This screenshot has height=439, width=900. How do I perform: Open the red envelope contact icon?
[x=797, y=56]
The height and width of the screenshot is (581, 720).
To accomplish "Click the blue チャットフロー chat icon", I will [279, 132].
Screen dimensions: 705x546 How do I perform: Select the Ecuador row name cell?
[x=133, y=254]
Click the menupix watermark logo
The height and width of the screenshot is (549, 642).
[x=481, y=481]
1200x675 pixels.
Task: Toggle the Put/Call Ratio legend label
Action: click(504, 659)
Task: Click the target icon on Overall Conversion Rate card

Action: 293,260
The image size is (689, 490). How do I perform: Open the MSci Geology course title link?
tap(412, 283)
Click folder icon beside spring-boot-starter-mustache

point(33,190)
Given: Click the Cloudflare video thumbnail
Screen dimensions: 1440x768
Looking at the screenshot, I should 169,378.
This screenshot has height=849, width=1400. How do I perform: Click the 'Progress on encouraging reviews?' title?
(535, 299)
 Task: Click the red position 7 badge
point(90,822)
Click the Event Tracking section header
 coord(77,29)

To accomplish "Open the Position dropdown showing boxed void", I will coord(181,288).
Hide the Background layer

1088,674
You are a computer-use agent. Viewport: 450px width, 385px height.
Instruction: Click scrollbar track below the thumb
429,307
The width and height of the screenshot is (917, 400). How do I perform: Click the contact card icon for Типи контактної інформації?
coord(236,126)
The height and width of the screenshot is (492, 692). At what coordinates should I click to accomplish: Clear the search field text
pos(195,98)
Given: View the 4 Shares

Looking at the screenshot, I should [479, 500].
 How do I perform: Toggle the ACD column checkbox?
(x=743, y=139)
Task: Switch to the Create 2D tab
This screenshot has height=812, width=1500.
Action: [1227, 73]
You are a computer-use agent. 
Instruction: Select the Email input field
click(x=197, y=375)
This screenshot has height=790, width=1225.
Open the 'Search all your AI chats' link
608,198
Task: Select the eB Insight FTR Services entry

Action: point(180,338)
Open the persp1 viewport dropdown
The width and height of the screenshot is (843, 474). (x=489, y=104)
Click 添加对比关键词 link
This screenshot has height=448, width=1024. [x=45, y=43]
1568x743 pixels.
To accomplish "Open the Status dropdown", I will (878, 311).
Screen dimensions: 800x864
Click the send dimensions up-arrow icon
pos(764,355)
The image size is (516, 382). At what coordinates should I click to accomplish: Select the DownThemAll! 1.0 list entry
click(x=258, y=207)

====================

Task item: All the entries must be retyped exactly.

Solution for this problem:
This screenshot has height=439, width=900. How do I perform: Open the red envelope contact icon?
[x=797, y=56]
The height and width of the screenshot is (581, 720).
To accomplish "Click the blue チャットフロー chat icon", I will [279, 132].
Screen dimensions: 705x546 How do I perform: Select the Ecuador row name cell?
[x=133, y=254]
Click the menupix watermark logo
The height and width of the screenshot is (549, 642).
[x=481, y=481]
1200x675 pixels.
Task: Toggle the Put/Call Ratio legend label
Action: click(504, 659)
Task: Click the target icon on Overall Conversion Rate card

Action: 293,260
The image size is (689, 490). How do I perform: Open the MSci Geology course title link?
tap(412, 283)
Click folder icon beside spring-boot-starter-mustache

point(33,190)
Given: Click the Cloudflare video thumbnail
Screen dimensions: 1440x768
Looking at the screenshot, I should 169,378.
This screenshot has height=849, width=1400. How do I perform: Click the 'Progress on encouraging reviews?' title?
(535, 299)
 Task: Click the red position 7 badge
point(90,822)
Click the Event Tracking section header
 coord(77,29)

To accomplish "Open the Position dropdown showing boxed void", I will coord(181,288).
Hide the Background layer

1088,674
You are a computer-use agent. Viewport: 450px width, 385px height.
Instruction: Click scrollbar track below the thumb
429,307
The width and height of the screenshot is (917, 400). How do I perform: Click the contact card icon for Типи контактної інформації?
coord(236,126)
The height and width of the screenshot is (492, 692). At what coordinates should I click to accomplish: Clear the search field text
pos(195,98)
Given: View the 4 Shares

Looking at the screenshot, I should [479, 500].
 How do I perform: Toggle the ACD column checkbox?
(x=743, y=139)
Task: Switch to the Create 2D tab
This screenshot has height=812, width=1500.
Action: [1227, 73]
You are a computer-use agent. 
Instruction: Select the Email input field
click(x=197, y=375)
This screenshot has height=790, width=1225.
Open the 'Search all your AI chats' link
608,198
Task: Select the eB Insight FTR Services entry

Action: point(180,338)
Open the persp1 viewport dropdown
The width and height of the screenshot is (843, 474). (x=489, y=104)
Click 添加对比关键词 link
This screenshot has height=448, width=1024. [x=45, y=43]
1568x743 pixels.
To accomplish "Open the Status dropdown", I will (878, 311).
Screen dimensions: 800x864
Click the send dimensions up-arrow icon
pos(764,355)
The image size is (516, 382). At what coordinates should I click to accomplish: Select the DownThemAll! 1.0 list entry
click(x=258, y=207)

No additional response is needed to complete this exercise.